**WHAT IS BEING ASKED:** Please list every author named on the tall fescue abstract below, along with the university given for each.

**READING PASSAGE:**
Single nucleotide polymorphisms in the XKR4 and DRD2 genes influence adjusted birth and 205-day weights of calves grazing endophyte-infected tall fescue

Wednesday, July 23, 2014
Exhibit Hall AB (Kansas City Convention Center)
Kristine M. Ely , University of Tennessee, Knoxville, TN
Cheryl J. Kojima , University of Tennessee, Knoxville, TN
Arnold M Saxton , University of Tennessee, Knoxville, TN
Robert L. Kallenbach , University of Missouri, Columbia, MO
Abstract Text:

Tall fescue (L. arundinaceum Schreb.) is the most prevalent forage in the Southeastern United States due to the presence of the endophytic fungus N. coenophialum.  The fungus enhances the persistence of tall fescue, but decreases the productivity of cow-calf herds grazing it. Single nucleotide polymorphisms in the XK, Kell blood group complex subunit-related family, member 4 (XKR4) and Dopamine Receptor D2 (DRD2) genes both yield the genotypes AA, AG, and GG. The A allele of both XKR4 and DRD2 has shown to increase serum prolactin concentrations in Tennessee beef cattle herds grazing endophyte-infected tall fescue. We evaluated the relationship between genotypes of dam and calf and adjusted 205-day weight (A205) and adjusted birth weight (ABW) in a well-managed fall-calving beef herd in Missouri. The ANOVA model included XKR4 and DRD2 genotype (SAS 9.3, Cary, NC). Genotype and allele frequencies for XKR4 were AA=0.67, AG=0.30, GG=0.04, A=0.82 and G=0.18 for the dam; AA=0.64, AG=0.34, GG=0.03, A=0.81 and G=0.19 for the calf. Since the G allele was sparsely represented in the population only AG and AA animals were used for the XKR4 analysis. Genotype and allele frequencies for DRD2 were AA=0.23, AG=0.46, GG=0.31, A=0.46 and G=0.54 for the dam; AA=0.25, AG=0.50, GG=0.25, A=0.50 and G=0.50 for the calf. Dam genotype for DRD2 influenced ABW such that calves from AA and GG animals had lower ABW than those from AG animals (p<0.0001). This is similar to previous findings in a larger herd of animals from Missouri.  The AA genotype for the dam at XKR4 was associated with higher ABW when compared to AG dams (p=0.08). Calf genotype for XKR4 influenced A205 such that AA animals were heavier than AG (p=0.05). The AA genotype for the calf at XKR4 was associated with higher ABW when compared to AG calves (p=0.07). No association was observed between calf genotype for DRD2 on ABW or A205. Similarly, no association was observed between dam genotype for XKR4 and A205. Fall-calving dams are grazing fescue at its peak infection level while in mid-gestation; having a beneficial allele for ABW is important for healthy calf weights. As fall-born calves are grazing endophyte-infected tall fescue prior to weaning, calf genotype at these loci may influence A205. Taken together with previous work, these results indicate a potential for their use as genetic markers for increased productivity of beef cattle grazing endophyte-infected tall fescue.

**GIVEN RECORDS:**
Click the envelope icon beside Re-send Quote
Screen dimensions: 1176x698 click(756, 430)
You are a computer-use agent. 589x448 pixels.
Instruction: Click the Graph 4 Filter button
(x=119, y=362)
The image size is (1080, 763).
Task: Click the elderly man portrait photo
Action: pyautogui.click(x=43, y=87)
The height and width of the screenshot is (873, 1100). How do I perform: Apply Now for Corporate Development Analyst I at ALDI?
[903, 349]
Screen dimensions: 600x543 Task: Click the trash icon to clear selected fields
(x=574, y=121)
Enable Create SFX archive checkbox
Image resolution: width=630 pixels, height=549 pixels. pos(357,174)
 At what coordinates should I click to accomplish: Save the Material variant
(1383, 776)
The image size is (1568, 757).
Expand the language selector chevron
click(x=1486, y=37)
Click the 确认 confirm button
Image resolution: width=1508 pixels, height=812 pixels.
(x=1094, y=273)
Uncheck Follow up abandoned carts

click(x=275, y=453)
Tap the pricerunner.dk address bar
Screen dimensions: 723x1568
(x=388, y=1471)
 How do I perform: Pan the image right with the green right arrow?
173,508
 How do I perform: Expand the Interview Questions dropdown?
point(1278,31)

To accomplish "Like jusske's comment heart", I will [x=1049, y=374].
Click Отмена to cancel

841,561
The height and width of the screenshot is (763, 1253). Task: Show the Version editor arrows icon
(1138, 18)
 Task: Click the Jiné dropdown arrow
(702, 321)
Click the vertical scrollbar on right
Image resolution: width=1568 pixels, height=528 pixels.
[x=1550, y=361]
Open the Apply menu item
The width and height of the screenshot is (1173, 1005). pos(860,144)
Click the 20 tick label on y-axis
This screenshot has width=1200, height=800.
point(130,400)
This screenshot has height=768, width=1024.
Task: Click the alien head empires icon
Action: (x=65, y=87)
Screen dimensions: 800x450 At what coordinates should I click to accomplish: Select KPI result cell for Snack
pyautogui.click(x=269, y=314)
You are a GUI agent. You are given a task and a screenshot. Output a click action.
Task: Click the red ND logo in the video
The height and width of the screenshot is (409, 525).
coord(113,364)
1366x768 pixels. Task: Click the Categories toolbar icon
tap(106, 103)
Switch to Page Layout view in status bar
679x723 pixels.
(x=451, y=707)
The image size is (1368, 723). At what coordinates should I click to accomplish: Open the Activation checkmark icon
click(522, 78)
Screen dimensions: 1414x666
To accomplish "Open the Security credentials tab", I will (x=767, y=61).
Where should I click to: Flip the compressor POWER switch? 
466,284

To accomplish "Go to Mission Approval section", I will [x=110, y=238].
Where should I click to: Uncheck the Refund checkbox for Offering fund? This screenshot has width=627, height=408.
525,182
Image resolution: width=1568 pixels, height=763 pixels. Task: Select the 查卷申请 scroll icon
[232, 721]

**EXERCISE SOLUTION:**
- Kristine M. Ely, University of Tennessee, Knoxville, TN
- Cheryl J. Kojima, University of Tennessee, Knoxville, TN
- Arnold M Saxton, University of Tennessee, Knoxville, TN
- Robert L. Kallenbach, University of Missouri, Columbia, MO